NEWS ALERT: Nigeria Evangelicals Mourn Murdered Journalists, Church Members

Tuesday, April 27, 2010

By Worthy News Africa Service with Worthy News' Stefan J. Bos

JOS, NIGERIA (Worthy News)-- Nigeria's evangelical Church of Christ was mourning Tuesday, April 27, after Nigerian Muslims killed two journalists working for a church publication and two church members in the troubled Bauchi state.

Nathan Sheleph Dabak and Sunday Gyang Bwede working for “The Light Bearer” Newspaper, Church of Christ publication, were murdered in Jos, the central Nigerian city at the epicenter of recent religious that killed hundreds of people this year alone.

The Muslims also took their cell phones and other belongings, church representatives said.
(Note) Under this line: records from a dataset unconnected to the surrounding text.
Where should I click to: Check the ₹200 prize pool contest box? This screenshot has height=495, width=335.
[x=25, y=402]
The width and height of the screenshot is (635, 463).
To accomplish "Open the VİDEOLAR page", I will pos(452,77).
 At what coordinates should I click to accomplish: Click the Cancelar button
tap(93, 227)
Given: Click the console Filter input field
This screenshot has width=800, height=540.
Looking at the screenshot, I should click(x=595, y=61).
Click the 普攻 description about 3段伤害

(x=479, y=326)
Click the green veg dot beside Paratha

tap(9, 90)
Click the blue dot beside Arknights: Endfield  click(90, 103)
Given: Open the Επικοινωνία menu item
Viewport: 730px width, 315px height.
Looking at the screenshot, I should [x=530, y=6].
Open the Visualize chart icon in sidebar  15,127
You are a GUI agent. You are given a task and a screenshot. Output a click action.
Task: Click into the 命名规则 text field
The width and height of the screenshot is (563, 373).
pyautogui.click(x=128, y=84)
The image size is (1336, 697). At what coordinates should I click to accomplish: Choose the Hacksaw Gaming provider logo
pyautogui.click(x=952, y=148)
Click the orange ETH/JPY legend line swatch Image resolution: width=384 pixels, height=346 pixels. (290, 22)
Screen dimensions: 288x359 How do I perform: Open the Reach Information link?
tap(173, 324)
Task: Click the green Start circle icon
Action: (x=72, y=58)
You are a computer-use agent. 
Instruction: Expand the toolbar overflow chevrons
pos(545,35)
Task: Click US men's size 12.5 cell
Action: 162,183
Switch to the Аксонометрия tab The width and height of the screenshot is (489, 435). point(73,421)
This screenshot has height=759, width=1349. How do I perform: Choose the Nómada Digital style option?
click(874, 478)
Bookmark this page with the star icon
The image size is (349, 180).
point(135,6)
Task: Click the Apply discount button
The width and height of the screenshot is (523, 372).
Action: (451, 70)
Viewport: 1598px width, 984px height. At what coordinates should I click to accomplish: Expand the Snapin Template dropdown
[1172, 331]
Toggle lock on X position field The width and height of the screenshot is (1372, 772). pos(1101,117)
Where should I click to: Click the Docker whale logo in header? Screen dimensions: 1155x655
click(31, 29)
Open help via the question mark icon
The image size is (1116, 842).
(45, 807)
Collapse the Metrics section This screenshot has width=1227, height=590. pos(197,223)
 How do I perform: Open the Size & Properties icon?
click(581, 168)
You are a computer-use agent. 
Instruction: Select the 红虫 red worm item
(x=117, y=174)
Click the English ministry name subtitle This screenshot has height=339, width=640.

When a friend of Dabak called his number one of the Muslims reportedly responded, saying, “We have killed all of them; you can do your worst.”

The church said it had found their bodies on April 25 in the mortuary of the Jos University Teaching Hospital.

MORE KILLINGS

The slaying of the journalists came shortly after the murder of two members of the Church of Christ church on April 13 in Bauchi state. Reverend Ishaya Kada and his wife Selina Kada were killed by suspected Islamic militants in Boto village in Bauchi.

Witnesses said when their bodies were found, they had been burned beyond recognition. “We call all our members to remain calm; although there are security lapses. They should not panic but trust God with their lives…We must cry out to God and allow Him to take vengeance. The leadership will take the matter to appropriate quarters,” said Church pf Christ President Pandang Yamsta in a statement distributed by International Christian Concern (ICC), a major rights group.

ICC and other rights groups have expressed concerns about the reported ongoing killings of Christians in the northern Bauchi state which has a large Muslim population.

Nigeria, Africa’s most-populous country with more than 140 million people, is almost evenly split between a mainly Muslim north and a largely Christian south. Parts of the country’s center fall into a religious fault-line that erupts periodically into violence.